## Given passage
%%
Perhaps the most diverse game so far is Apex Legends, according to the DiamondLobby study. Fully half of the playable characters are female, and more than one-third of the 17 characters are openly gay, bisexual or otherwise non-straight. In addition, 50 percent of the playable characters are non-Caucasian. And this week saw the release of Catalyst, a transgender woman character.
How to Create Diverse Characters
So, what does it take to create diverse game characters? There are some foundational qualities for the development team to adopt that are essential to success. It takes creative will and leadership, a commitment to research, and an attitude of respect. It’s a commitment that takes time, adds steps to the character development process, and can potentially require additional resources.
Let’s get into some best practices. Keep in mind that the ideal time to experiment and learn is early in concept or preproduction when iteration is relatively cheap, rather than later on when game assets are being made.
- Concept stage: This is the time to ask important questions about what characters you want in the game and why. Who is this person? When thinking about opportunities for diversity, what is their ethnicity, cultural background, identity, sexual orientation? Do they have a disability? And most importantly, asking why these are important aspects of this character? Look at the entire cast. What’s the makeup of the ensemble? Are the NPCs – the non-player characters who are the “extras” of the world – also diverse?
- Research: When your team is creating characters that are beyond their lived experience, it’s important to look for expertise on those types of experiences. That’s where research and consultation comes into play: reaching out to different resources from cultural sensitivity experts to advocacy organizations to review your story and character materials and provide feedback. You can also tap your corporate DE&I team and employee resource groups for potential feedback opportunities within the diverse populations in your own organization. When building an entirely new IP, turn to subject matter experts to avoid problematic societal or historical models, such as colonialism, that might unintentionally arise as part of developing new societies in science fiction or fantasy worlds.
%%
## Exercise set
[A] Transcribe the passage on diverse game characters, starting with "Let’s get into" and going on through "world – also diverse?".
[B] Translate this sentence from the passage on diverse game characters into Spanish: "Keep in mind that the ideal time to experiment and learn is early in concept or preproduction when iteration is relatively cheap, rather than later on when game assets are being made."
[C] Write the next part of the passage on creating diverse game characters, picking up after its final sentence.
None of the records have any bearing on this work.

Collected data:
%%
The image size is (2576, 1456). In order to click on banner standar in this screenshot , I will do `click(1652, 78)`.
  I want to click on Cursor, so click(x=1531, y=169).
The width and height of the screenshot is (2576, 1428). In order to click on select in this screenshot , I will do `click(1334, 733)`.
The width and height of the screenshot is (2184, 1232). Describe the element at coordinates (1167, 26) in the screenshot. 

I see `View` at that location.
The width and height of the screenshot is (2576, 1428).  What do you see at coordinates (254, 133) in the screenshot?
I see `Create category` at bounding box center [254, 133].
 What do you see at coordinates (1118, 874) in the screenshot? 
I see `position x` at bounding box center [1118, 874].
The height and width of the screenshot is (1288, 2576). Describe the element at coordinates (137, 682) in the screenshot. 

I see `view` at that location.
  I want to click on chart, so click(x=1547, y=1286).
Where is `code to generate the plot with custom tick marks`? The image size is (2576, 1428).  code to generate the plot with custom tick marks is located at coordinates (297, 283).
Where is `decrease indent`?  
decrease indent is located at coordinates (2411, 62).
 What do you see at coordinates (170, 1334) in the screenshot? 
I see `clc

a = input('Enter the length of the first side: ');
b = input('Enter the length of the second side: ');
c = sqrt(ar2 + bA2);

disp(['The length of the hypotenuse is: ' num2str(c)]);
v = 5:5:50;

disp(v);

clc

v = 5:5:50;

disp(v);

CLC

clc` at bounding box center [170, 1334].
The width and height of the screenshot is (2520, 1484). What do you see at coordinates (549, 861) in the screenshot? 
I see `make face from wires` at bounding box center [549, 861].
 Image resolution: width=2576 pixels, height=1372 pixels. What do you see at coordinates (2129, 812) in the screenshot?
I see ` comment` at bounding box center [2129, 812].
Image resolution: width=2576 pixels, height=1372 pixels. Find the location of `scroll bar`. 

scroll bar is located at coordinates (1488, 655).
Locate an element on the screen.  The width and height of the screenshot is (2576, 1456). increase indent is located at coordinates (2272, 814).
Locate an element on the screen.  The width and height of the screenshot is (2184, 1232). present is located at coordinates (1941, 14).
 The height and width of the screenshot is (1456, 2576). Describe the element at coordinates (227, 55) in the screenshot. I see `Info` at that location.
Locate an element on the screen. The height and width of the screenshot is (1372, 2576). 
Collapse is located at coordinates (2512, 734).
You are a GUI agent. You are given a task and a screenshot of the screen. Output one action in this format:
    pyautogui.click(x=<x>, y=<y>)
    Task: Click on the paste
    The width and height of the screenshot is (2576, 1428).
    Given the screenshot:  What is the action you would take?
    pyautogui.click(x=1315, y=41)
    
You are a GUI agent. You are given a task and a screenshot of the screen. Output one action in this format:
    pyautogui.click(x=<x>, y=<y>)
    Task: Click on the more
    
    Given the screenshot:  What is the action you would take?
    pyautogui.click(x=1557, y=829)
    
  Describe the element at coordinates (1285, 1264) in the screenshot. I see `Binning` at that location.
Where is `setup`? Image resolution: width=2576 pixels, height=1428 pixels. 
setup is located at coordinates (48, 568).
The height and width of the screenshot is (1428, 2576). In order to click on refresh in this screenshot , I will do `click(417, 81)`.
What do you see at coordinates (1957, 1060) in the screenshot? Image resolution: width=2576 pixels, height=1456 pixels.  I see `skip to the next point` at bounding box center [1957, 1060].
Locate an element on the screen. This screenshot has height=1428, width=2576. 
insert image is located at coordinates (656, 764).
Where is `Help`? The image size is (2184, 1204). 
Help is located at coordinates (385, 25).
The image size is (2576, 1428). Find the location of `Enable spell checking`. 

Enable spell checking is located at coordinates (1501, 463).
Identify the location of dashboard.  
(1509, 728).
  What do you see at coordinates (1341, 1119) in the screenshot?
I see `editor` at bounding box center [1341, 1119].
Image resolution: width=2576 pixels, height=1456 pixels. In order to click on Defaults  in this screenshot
%%
## Answers in order
[A]
Let’s get into some best practices. Keep in mind that the ideal time to experiment and learn is early in concept or preproduction when iteration is relatively cheap, rather than later on when game assets are being made.
- Concept stage: This is the time to ask important questions about what characters you want in the game and why. Who is this person? When thinking about opportunities for diversity, what is their ethnicity, cultural background, identity, sexual orientation? Do they have a disability? And most importantly, asking why these are important aspects of this character? Look at the entire cast. What’s the makeup of the ensemble? Are the NPCs – the non-player characters who are the “extras” of the world – also diverse?

[B] Ten en cuenta que el momento ideal para experimentar y aprender es al principio, en la fase de concepto o de preproducción, cuando iterar resulta relativamente barato, y no más adelante, cuando ya se están creando los recursos del juego.

[C]
- Writing: The writer’s job is to create a character’s personality, motivations, voice, and point of view. While there are universal truths about how people behave, if a character is of a different background than the writers’, it’s a good idea to run the storyline and dialogue past someone with that lived experience. This will help you catch issues, ask more questions, and expand on ideas in different ways than you may have thought of on your own.
- Casting and performance: Some game performances might be voice only, while other times they can include motion capture. But even if you don’t actually see the actor who is performing, representation in the cast still matters because it’s part of that commitment to creating an authentic character. Get the casting agency on the same page with you from the start by specifying authentic casting and push them to go deeper in sourcing talent. Encourage actors to call out lines or behaviors that don’t feel right to them – they will become invested in the character they are creating with you.
Creating diverse characters in games is an investment – it takes time, research, and budget. But it means so much to players when they can see themselves in your game. It shows that you care about reflecting more than just one view of the world and who is in it. It allows for richer stories, richer worlds, and a more inclusive and rewarding player experience. At the end of the day, we don’t make games for ourselves – we make them for our players. They are a wonderfully diverse group, so let’s give them characters that reflect that wonderful diversity.